**What is asked**. Copy each of the entries below word for word, with no changes.

**Data records**.
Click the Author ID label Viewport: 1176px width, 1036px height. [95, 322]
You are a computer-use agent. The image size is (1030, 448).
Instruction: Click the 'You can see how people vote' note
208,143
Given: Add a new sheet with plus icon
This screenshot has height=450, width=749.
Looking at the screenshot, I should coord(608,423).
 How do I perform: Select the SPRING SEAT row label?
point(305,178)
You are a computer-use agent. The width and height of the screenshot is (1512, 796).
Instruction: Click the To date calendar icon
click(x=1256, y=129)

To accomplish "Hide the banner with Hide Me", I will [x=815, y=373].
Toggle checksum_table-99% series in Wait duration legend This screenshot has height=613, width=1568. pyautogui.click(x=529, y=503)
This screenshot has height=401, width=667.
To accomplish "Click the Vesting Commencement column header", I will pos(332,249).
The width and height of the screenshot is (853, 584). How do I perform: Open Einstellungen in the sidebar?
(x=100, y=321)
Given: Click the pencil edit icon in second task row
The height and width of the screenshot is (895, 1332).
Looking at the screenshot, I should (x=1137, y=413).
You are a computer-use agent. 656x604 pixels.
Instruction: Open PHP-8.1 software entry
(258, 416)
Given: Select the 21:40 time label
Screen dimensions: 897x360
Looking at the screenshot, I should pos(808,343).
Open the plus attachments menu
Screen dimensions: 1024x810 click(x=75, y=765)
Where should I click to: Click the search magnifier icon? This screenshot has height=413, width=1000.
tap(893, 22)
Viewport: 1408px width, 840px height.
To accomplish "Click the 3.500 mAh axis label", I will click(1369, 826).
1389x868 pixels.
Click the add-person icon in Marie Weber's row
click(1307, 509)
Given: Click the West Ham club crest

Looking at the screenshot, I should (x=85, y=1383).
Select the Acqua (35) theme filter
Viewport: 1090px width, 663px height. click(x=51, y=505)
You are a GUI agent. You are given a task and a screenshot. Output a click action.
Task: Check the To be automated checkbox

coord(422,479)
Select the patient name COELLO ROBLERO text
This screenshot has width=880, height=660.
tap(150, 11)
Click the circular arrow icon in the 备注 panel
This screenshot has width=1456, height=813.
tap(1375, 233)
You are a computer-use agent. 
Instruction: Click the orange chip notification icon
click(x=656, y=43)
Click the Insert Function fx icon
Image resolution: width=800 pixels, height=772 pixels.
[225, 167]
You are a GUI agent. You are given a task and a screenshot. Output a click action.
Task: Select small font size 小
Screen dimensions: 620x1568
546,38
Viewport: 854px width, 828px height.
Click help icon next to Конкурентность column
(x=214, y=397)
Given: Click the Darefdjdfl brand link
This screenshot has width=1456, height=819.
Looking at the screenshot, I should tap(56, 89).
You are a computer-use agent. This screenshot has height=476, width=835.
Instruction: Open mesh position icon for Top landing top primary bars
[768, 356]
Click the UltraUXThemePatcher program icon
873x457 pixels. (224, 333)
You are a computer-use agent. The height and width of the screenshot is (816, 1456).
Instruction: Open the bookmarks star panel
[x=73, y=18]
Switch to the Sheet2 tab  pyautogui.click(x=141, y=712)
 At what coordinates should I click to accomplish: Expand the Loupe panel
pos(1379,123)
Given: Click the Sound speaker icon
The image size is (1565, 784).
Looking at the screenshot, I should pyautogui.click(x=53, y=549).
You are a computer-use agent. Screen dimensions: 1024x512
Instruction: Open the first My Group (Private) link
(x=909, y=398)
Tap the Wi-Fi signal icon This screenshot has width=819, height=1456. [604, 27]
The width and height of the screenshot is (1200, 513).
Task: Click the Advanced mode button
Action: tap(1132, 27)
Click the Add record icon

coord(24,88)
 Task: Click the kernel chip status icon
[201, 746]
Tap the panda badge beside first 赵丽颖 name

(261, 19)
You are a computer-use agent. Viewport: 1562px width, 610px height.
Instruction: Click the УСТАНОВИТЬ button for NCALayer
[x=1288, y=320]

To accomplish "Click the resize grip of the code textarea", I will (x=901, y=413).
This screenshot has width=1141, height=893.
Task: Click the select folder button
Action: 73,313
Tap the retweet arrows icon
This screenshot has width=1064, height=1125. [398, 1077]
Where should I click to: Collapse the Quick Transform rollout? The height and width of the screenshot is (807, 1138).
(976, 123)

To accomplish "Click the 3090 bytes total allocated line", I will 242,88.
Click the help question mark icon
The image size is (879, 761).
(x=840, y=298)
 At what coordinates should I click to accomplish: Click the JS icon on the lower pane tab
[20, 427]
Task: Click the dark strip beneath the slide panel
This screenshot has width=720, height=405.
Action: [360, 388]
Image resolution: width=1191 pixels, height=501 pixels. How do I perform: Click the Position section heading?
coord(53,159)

**Response**.
Click the Author ID label Viewport: 1176px width, 1036px height. [95, 322]
You are a computer-use agent. The image size is (1030, 448).
Instruction: Click the 'You can see how people vote' note
208,143
Given: Add a new sheet with plus icon
This screenshot has height=450, width=749.
Looking at the screenshot, I should coord(608,423).
 How do I perform: Select the SPRING SEAT row label?
point(305,178)
You are a computer-use agent. The width and height of the screenshot is (1512, 796).
Instruction: Click the To date calendar icon
click(x=1256, y=129)

To accomplish "Hide the banner with Hide Me", I will [x=815, y=373].
Toggle checksum_table-99% series in Wait duration legend This screenshot has height=613, width=1568. pyautogui.click(x=529, y=503)
This screenshot has height=401, width=667.
To accomplish "Click the Vesting Commencement column header", I will pos(332,249).
The width and height of the screenshot is (853, 584). How do I perform: Open Einstellungen in the sidebar?
(x=100, y=321)
Given: Click the pencil edit icon in second task row
The height and width of the screenshot is (895, 1332).
Looking at the screenshot, I should (x=1137, y=413).
You are a computer-use agent. 656x604 pixels.
Instruction: Open PHP-8.1 software entry
(258, 416)
Given: Select the 21:40 time label
Screen dimensions: 897x360
Looking at the screenshot, I should pos(808,343).
Open the plus attachments menu
Screen dimensions: 1024x810 click(x=75, y=765)
Where should I click to: Click the search magnifier icon? This screenshot has height=413, width=1000.
tap(893, 22)
Viewport: 1408px width, 840px height.
To accomplish "Click the 3.500 mAh axis label", I will click(1369, 826).
1389x868 pixels.
Click the add-person icon in Marie Weber's row
click(1307, 509)
Given: Click the West Ham club crest

Looking at the screenshot, I should (x=85, y=1383).
Select the Acqua (35) theme filter
Viewport: 1090px width, 663px height. click(x=51, y=505)
You are a GUI agent. You are given a task and a screenshot. Output a click action.
Task: Check the To be automated checkbox

coord(422,479)
Select the patient name COELLO ROBLERO text
This screenshot has width=880, height=660.
tap(150, 11)
Click the circular arrow icon in the 备注 panel
This screenshot has width=1456, height=813.
tap(1375, 233)
You are a computer-use agent. 
Instruction: Click the orange chip notification icon
click(x=656, y=43)
Click the Insert Function fx icon
Image resolution: width=800 pixels, height=772 pixels.
[225, 167]
You are a GUI agent. You are given a task and a screenshot. Output a click action.
Task: Select small font size 小
Screen dimensions: 620x1568
546,38
Viewport: 854px width, 828px height.
Click help icon next to Конкурентность column
(x=214, y=397)
Given: Click the Darefdjdfl brand link
This screenshot has width=1456, height=819.
Looking at the screenshot, I should tap(56, 89).
You are a computer-use agent. This screenshot has height=476, width=835.
Instruction: Open mesh position icon for Top landing top primary bars
[768, 356]
Click the UltraUXThemePatcher program icon
873x457 pixels. (224, 333)
You are a computer-use agent. The height and width of the screenshot is (816, 1456).
Instruction: Open the bookmarks star panel
[x=73, y=18]
Switch to the Sheet2 tab  pyautogui.click(x=141, y=712)
 At what coordinates should I click to accomplish: Expand the Loupe panel
pos(1379,123)
Given: Click the Sound speaker icon
The image size is (1565, 784).
Looking at the screenshot, I should pyautogui.click(x=53, y=549).
You are a computer-use agent. Screen dimensions: 1024x512
Instruction: Open the first My Group (Private) link
(x=909, y=398)
Tap the Wi-Fi signal icon This screenshot has width=819, height=1456. [604, 27]
The width and height of the screenshot is (1200, 513).
Task: Click the Advanced mode button
Action: tap(1132, 27)
Click the Add record icon

coord(24,88)
 Task: Click the kernel chip status icon
[201, 746]
Tap the panda badge beside first 赵丽颖 name

(261, 19)
You are a computer-use agent. Viewport: 1562px width, 610px height.
Instruction: Click the УСТАНОВИТЬ button for NCALayer
[x=1288, y=320]

To accomplish "Click the resize grip of the code textarea", I will (x=901, y=413).
This screenshot has width=1141, height=893.
Task: Click the select folder button
Action: 73,313
Tap the retweet arrows icon
This screenshot has width=1064, height=1125. [398, 1077]
Where should I click to: Collapse the Quick Transform rollout? The height and width of the screenshot is (807, 1138).
(976, 123)

To accomplish "Click the 3090 bytes total allocated line", I will 242,88.
Click the help question mark icon
The image size is (879, 761).
(x=840, y=298)
 At what coordinates should I click to accomplish: Click the JS icon on the lower pane tab
[20, 427]
Task: Click the dark strip beneath the slide panel
This screenshot has width=720, height=405.
Action: [360, 388]
Image resolution: width=1191 pixels, height=501 pixels. How do I perform: Click the Position section heading?
coord(53,159)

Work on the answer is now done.